L’arte di “mogg in Stazione”, un labirinto di idee
“mogg”, rigorosamente con la minuscola, è l’acrostico che rimescola le iniziali di due giovani autori del cuneese che sono confluiti in questa particolare unità artistica: Michelangelo Giaccone e Giulia Otta. La loro recente mostra monregalese (un deciso successo di pubblico, a giudicare dalla folla dell’inaugurazione) sfrutta per la prima volta alcune sale della stazione ferroviaria di Mondovì a scopo espositivo.
Il primo elemento che colpisce il visitatore è la sala con esposti dei cartelloni dedicati alle lettere dell’alfabeto, simili a quelli in uso nelle scuole elementari: per ognuno di questi c’è una parola che inizia con quella data lettera e una illustrazione. Solo che, semplicemente, parola e immagine non corrispondono. “A come Acconciatura”, ad esempio, corrisponde all’immagine di una nuvola; “B come Bosco” è rappresentato da un segmento di tubo, e così via. Il tutto produce un vago straniamento surreale, che costringue a guardare con occhi diversi le altre sezioni della mostra. Sia le parole, sia le immagini incongruenti corrispondono difatti a temi ricorrenti nelle opere dei mogg: tuttavia l’associazione è di tipo libero, e lasciata aperta al lettore: sarebbe quindi inutile darvi una chiave di lettura che, tra l’altro, risulterebbe una sorta di spoiler (si può parlare di spoiler per una mostra? In questo caso, forse, sì).

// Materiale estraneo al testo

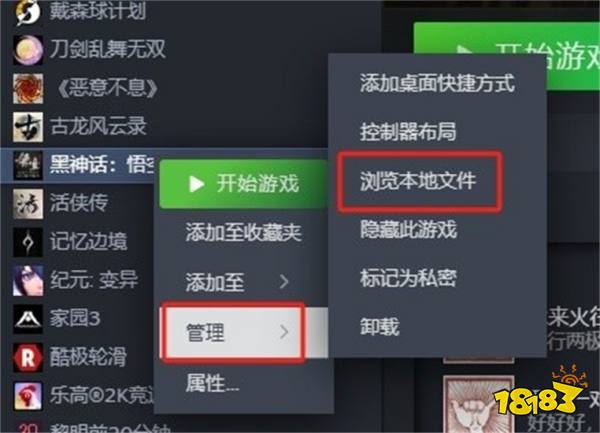The width and height of the screenshot is (600, 433).
Task: Open 属性... from the context menu
Action: click(x=212, y=383)
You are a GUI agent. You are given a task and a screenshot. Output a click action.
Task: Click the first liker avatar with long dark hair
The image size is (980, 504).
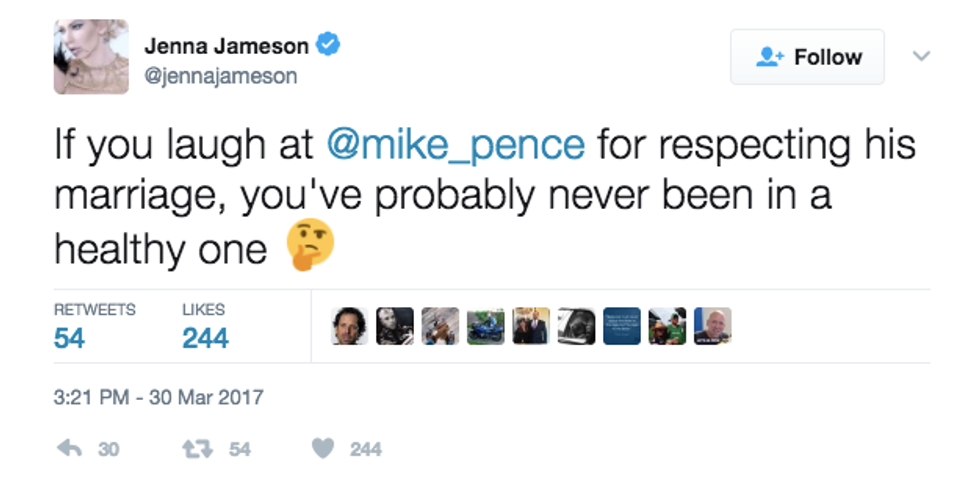[x=350, y=326]

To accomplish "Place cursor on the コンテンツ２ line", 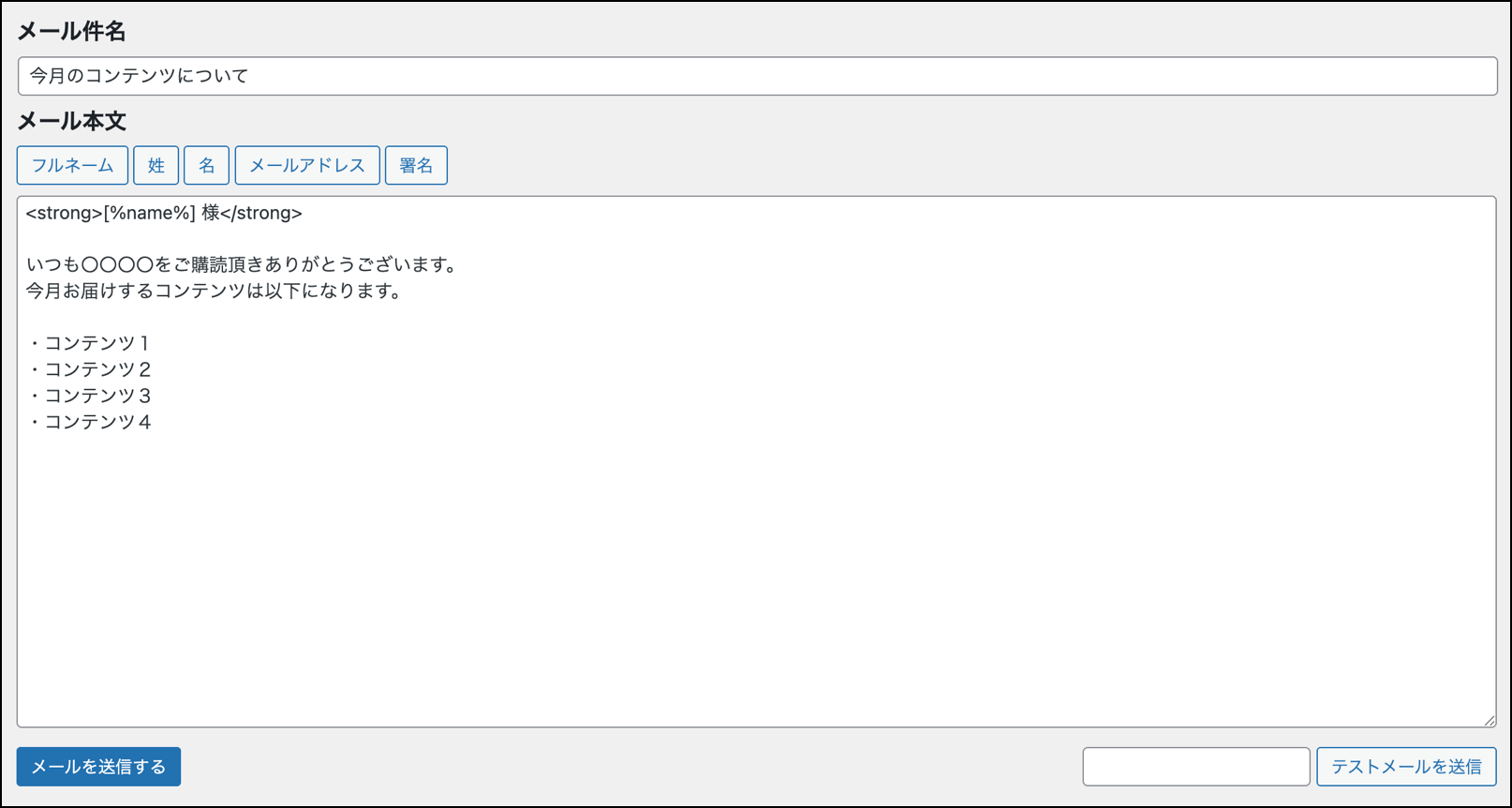I will 90,370.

Segue una sala con una serie di piccoli ritratti che ci introducono i personaggi ricorrenti delle opere che ritroveremo nelle due sale successive, ciascuna di un differente formato: una a lunghissimo sviluppo verticale, con tanto di scaletta per esaminare i dettagli più in alto; una circolare, dedicata in particolare alle damine del Settecento; una a sviluppo orizzontale, e una tridimensionale, un piccolo teatrino. Opere complesse, stratificate e potenzialmente ampliabili di continuo (l’opera verticale è stato realizzata nel corso di un anno, e potrebbe proseguire ad infinitum), dove troviamo personaggi e oggetti che abbiamo trovato nelle due sale precedenti, a stabilire complesse e surreali relazioni tra loro.
Si aggiunga anche il fregio, puramente testuale, che percorre tutti gli spazi interessati alla mostra, rielaborando ancora una volta le mogg keywords in un testo invece che in un’immagine, con un procedimento per il resto identico. Non manca nemmeno una sala dedicata alla proiezione di un video, dove i mogg ritagliano ripetitivamente i pesci di carta che ricoprono il pavimento della sala: il pesce stilizzato del resto è un altro archetipo mogghiano. Insomma, lo spettatore non può fare a meno di perdersi in questo intrico fittissimo di immagini sia rimanendo affascinato dalla pura, semplice potenza visiva dell’affabulazione visiva, sia cercando una chiave di lettura che fornisca una impossibile uscita dal labirinto.
La mostra rimarrà aperta fino al 18 marzo, presso la Stazione di Mondovì, il venerdì (18-22), il sabato (10-13, 15-21) e domenica (10-13, 15-19) e vale davvero una visita.